On aurait tort de considérer cette annonce comme une information strictement pratique. Elle raconte aussi quelque chose de la société coréenne contemporaine. Elle montre d’abord que les politiques locales s’intéressent de plus en plus aux usages ordinaires de la vie — partir en vacances, se reposer, choisir une destination — comme à des enjeux collectifs. Où l’on dort, où l’on dépense, où l’on circule pendant l’été : tout cela a des effets sur l’économie locale, la cohésion territoriale et la valorisation des lieux.

Elle montre ensuite que la campagne n’est plus pensée uniquement comme un espace de production agricole, mais comme un espace de relation. Le visiteur ne vient pas seulement consommer un paysage ; il est invité à entrer, même brièvement, dans un tissu local. Bien sûr, ce type de démarche n’est jamais exempt de questions : comment préserver l’authenticité sans la mettre en scène à l’excès ? Comment accueillir sans transformer le village en décor ? Comment répartir les bénéfices sans créer de nouvelles dépendances ? Ces interrogations existent partout où le tourisme s’installe dans des espaces habités.

Mais le cas du Jeonbuk a le mérite de rappeler qu’une politique publique peut chercher à articuler repos des voyageurs et vitalité des territoires. Dans une période où de nombreux pays réfléchissent à des formes de tourisme plus sobres, plus distribuées et plus attentives aux communautés locales, cette initiative sud-coréenne mérite l’attention. Elle ne bouleverse pas à elle seule les équilibres du secteur, mais elle indique une direction.

Au fond, la nouveauté tient peut-être à cela : l’été coréen ne se pense plus seulement en termes d’évasion, mais aussi de réancrage. Le succès possible du « chonkangse » dépendra de multiples facteurs — information, accessibilité, qualité de l’accueil, envie des voyageurs — mais l’intuition politique est déjà là. Faire de la campagne un lieu où l’on revient, où l’on reste, où l’on apprend à ralentir.
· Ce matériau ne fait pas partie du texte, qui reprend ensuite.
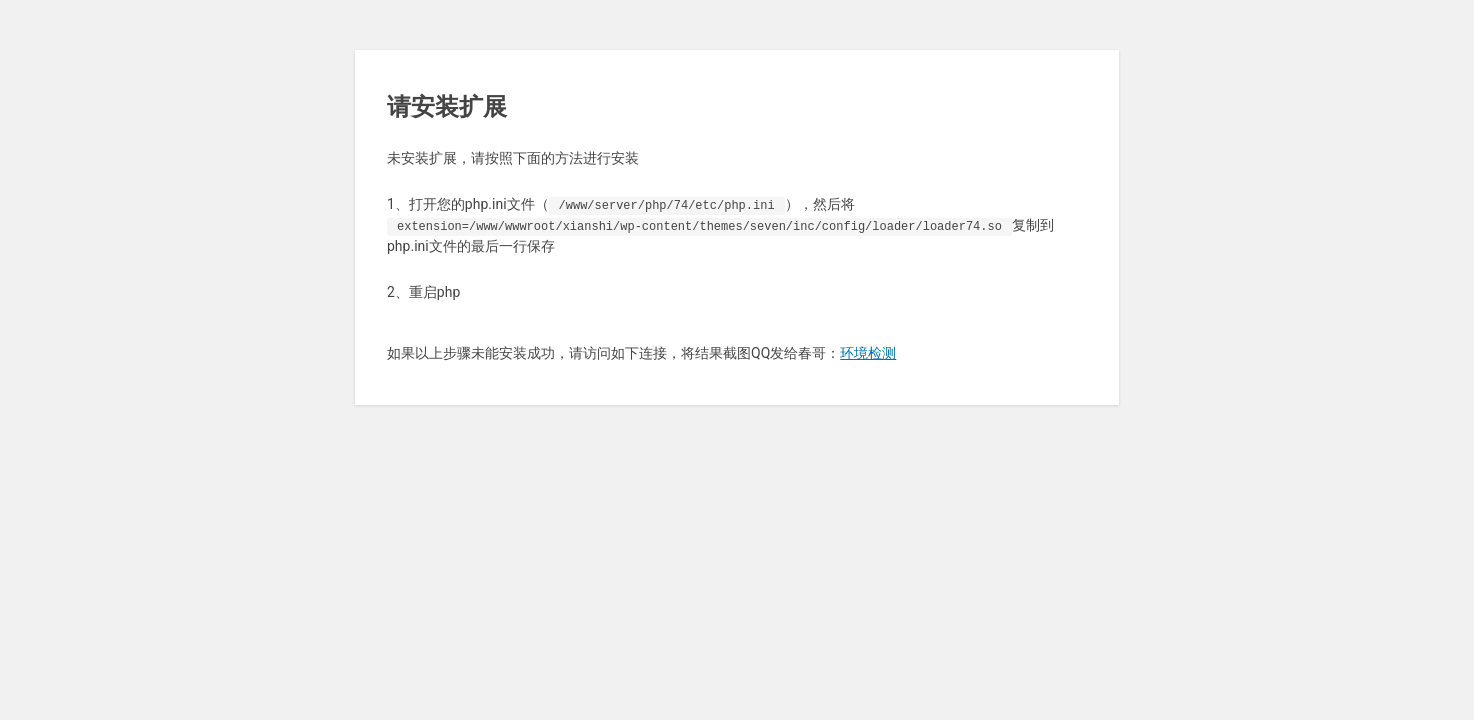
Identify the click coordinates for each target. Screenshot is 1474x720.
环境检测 (868, 353)
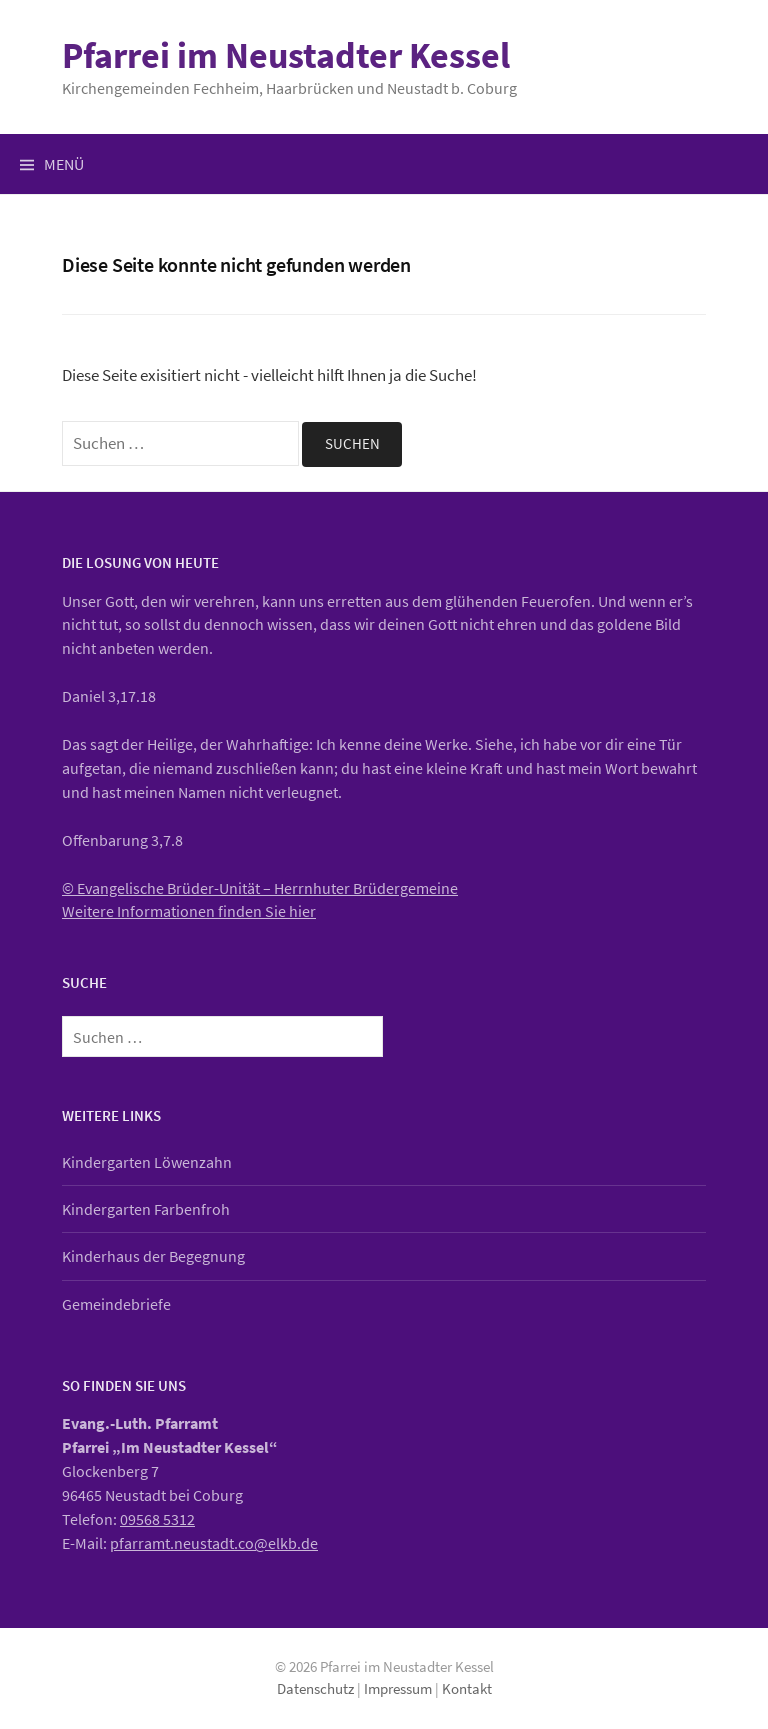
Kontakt (467, 1688)
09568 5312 (157, 1519)
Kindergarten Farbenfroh (146, 1209)
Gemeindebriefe (116, 1304)
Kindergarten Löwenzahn (147, 1162)
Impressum (398, 1688)
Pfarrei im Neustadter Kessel (286, 55)
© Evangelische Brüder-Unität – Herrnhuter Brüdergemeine (260, 888)
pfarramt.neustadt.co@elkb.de (214, 1543)
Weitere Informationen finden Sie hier (189, 911)
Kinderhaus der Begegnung (153, 1256)
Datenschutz (315, 1688)
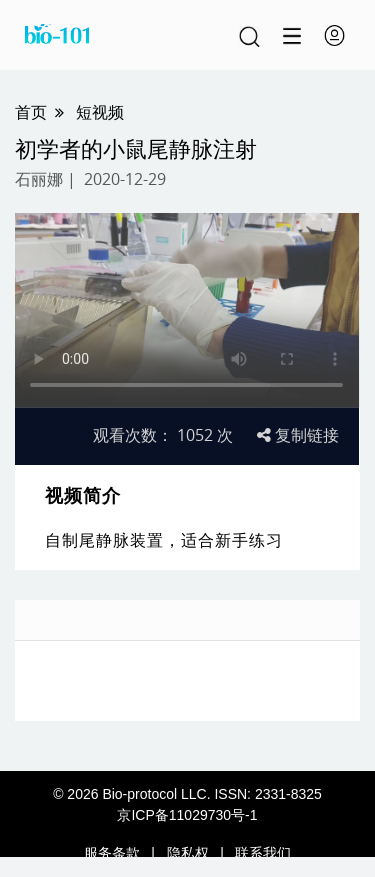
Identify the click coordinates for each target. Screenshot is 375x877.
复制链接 (298, 435)
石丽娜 (39, 179)
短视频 (100, 112)
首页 (31, 112)
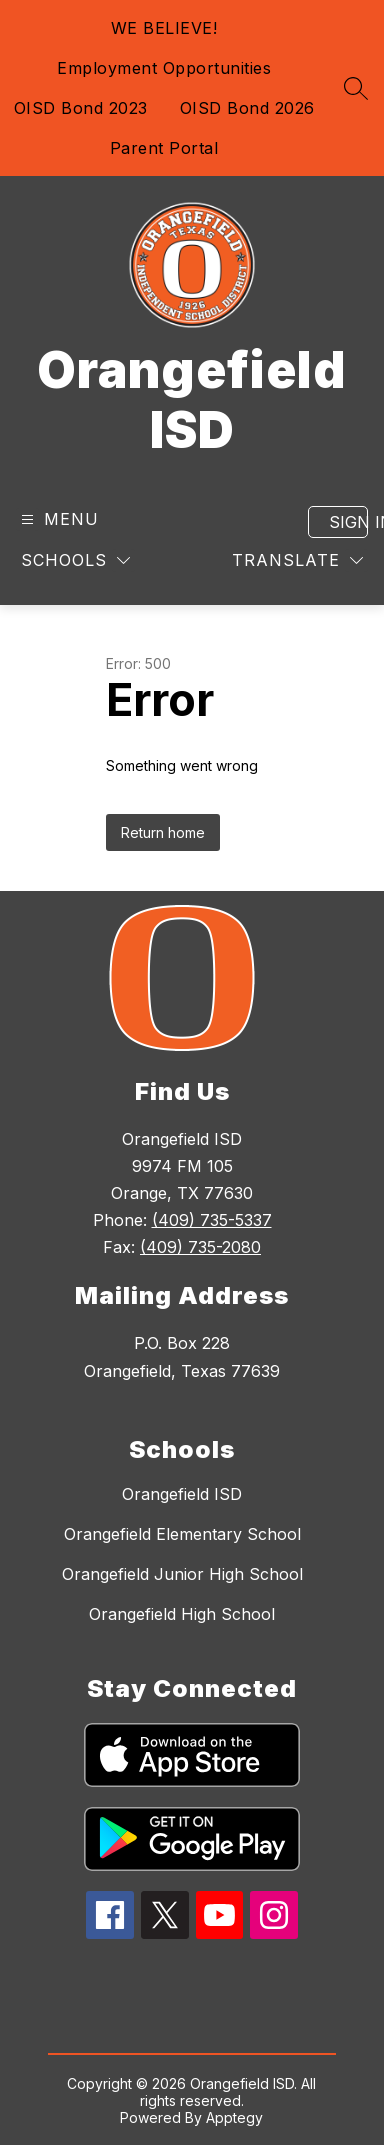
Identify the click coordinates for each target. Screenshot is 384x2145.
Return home (163, 832)
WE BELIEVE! (164, 28)
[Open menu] (57, 519)
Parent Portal (164, 148)
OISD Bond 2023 (81, 108)
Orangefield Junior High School (182, 1574)
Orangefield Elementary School (182, 1534)
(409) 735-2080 (200, 1247)
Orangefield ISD (182, 1494)
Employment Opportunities (164, 68)
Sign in (348, 522)
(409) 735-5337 (212, 1220)
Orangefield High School (182, 1614)
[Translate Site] (297, 560)
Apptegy (234, 2117)
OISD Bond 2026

Dans une Corée souvent perçue à travers sa vitesse, cette invitation à la décélération dit beaucoup du moment présent.

Si l’opération fonctionne, elle pourrait servir de modèle à d’autres régions du pays cherchant à revitaliser leurs villages par le tourisme de séjour. Et pour les observateurs francophones de la culture coréenne, elle offre une clé de lecture précieuse : comprendre la Hallyu, ce n’est pas seulement suivre les charts musicaux, les dramas ou les tendances beauté ; c’est aussi regarder comment la Corée redéfinit ses territoires, ses modes de vie et ses manières de partir en vacances. Dans ce récit-là, un village du Jeonbuk en plein mois d’août peut en dire presque autant sur le pays qu’un quartier branché de Séoul.